Question

How do you solve \[3-2y=2\left( 3y-2 \right)-5y\] ?

Answer 1

Hint: These types of problems are pretty straight forward and are very easy to solve. For problems like these we need to find the value of the unknown parameter. In this given problem, we have a linear equation in ‘y’, the degree of ‘y’ here is one, and so this equation is nothing but a simple demonstration of a polynomial with degree one and we need to find the value of ‘y’. The general form of these types of degree one equations or polynomial is,
\[ay=b\]
Here ‘a’ is the index, ‘y’ is the unknown parameter and ‘b’ is a given constant. For our given problem, we rearrange our equation by shifting all the like terms to one side in such a way that the given equation becomes similar to our general linear equation. Doing so, solving such types of problems becomes very easy.
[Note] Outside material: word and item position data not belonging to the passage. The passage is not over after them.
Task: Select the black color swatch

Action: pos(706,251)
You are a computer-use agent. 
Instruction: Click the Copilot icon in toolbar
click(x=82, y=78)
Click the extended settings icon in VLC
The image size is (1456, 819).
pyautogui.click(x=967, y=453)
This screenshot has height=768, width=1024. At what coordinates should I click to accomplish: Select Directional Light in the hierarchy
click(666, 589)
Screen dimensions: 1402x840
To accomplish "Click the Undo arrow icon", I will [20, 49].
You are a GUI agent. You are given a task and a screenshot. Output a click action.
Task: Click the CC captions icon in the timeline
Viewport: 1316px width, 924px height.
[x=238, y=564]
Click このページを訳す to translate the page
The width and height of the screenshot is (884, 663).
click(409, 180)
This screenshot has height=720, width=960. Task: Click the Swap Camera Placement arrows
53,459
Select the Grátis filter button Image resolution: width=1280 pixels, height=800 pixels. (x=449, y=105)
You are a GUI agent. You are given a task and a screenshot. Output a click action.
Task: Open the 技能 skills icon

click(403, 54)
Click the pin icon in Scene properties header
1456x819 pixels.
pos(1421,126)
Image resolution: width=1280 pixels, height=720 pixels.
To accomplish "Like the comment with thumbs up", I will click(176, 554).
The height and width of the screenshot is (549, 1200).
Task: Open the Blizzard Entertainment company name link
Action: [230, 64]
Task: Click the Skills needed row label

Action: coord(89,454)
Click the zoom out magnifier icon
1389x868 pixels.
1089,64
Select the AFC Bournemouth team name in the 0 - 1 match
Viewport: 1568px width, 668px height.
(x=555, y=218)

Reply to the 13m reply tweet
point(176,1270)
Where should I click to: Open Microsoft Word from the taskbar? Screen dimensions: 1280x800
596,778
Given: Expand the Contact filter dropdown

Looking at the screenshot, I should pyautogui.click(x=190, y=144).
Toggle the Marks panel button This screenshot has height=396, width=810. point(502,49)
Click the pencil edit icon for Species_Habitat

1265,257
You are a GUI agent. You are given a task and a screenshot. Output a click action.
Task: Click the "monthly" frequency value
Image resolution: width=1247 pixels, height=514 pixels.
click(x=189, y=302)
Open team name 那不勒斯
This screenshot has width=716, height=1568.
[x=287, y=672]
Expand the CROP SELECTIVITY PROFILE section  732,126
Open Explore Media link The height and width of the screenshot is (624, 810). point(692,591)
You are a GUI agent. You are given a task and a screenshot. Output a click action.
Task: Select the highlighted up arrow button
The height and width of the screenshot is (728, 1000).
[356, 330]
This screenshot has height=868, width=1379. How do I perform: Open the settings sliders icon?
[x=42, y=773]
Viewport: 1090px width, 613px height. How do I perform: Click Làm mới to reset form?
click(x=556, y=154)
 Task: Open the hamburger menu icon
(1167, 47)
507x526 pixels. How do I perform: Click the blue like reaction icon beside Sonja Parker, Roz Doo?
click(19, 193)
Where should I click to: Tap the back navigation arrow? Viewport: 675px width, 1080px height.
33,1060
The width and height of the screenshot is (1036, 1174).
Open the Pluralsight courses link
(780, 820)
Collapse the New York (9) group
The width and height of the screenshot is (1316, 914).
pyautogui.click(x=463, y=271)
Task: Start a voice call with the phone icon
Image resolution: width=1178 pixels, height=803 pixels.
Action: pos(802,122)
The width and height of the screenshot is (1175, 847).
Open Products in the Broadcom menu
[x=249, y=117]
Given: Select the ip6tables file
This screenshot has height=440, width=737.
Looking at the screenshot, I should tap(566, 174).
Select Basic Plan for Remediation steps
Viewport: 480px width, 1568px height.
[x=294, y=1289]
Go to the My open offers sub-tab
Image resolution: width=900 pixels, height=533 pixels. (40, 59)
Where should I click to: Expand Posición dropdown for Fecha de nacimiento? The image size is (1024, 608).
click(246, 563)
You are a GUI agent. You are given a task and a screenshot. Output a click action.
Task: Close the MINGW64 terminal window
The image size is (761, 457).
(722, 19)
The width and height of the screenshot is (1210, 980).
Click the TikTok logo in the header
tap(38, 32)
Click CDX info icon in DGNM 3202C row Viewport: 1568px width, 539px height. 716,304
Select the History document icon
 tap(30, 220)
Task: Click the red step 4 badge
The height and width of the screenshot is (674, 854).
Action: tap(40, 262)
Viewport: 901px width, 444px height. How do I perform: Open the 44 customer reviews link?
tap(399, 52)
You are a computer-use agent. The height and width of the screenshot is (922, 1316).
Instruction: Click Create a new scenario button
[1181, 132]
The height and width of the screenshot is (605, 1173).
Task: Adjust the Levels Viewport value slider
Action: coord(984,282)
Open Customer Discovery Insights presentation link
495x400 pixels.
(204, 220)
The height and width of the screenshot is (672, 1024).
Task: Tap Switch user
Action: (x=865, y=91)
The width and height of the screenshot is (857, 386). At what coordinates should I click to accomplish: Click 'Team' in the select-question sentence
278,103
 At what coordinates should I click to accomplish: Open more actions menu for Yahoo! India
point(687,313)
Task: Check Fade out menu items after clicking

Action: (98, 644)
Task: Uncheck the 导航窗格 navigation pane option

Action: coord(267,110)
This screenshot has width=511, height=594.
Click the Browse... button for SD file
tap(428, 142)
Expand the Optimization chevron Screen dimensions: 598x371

Complete step by step solution:
Now, we start off with the solution of the problem and write it as,
We first need to evaluate the right hand side of our equation by multiplying the terms and removing the brackets. After this, our equation transforms to,
\[3-2y=6y-4-5y\]
Now, we bring all the like terms, or the terms which have ‘y’ to the left side of our equation and the constants to the right hand side of the equation. Doing so we get,
\[\begin{align}
  & \Rightarrow -6y+5y-2y=-4-3 \\
 & \Rightarrow -3y=-7 \\
\end{align}\]
We can now clearly observe that our above equation looks similar to that of the general linear equation with one variable. We can now evaluate the value of ‘y’ from it as,
\[\Rightarrow y=\dfrac{7}{3}\]

Note: Since the given problem is of linear equations with one variable, we need to be very thorough with our knowledge of linear equations. This is also an alternate solution to these type of problems, i.e. using graphs. In such methods, we write both the sides of the equation as a function and plot them on the graph paper. Intersection point of the two straight lines plotted gives us our required answer.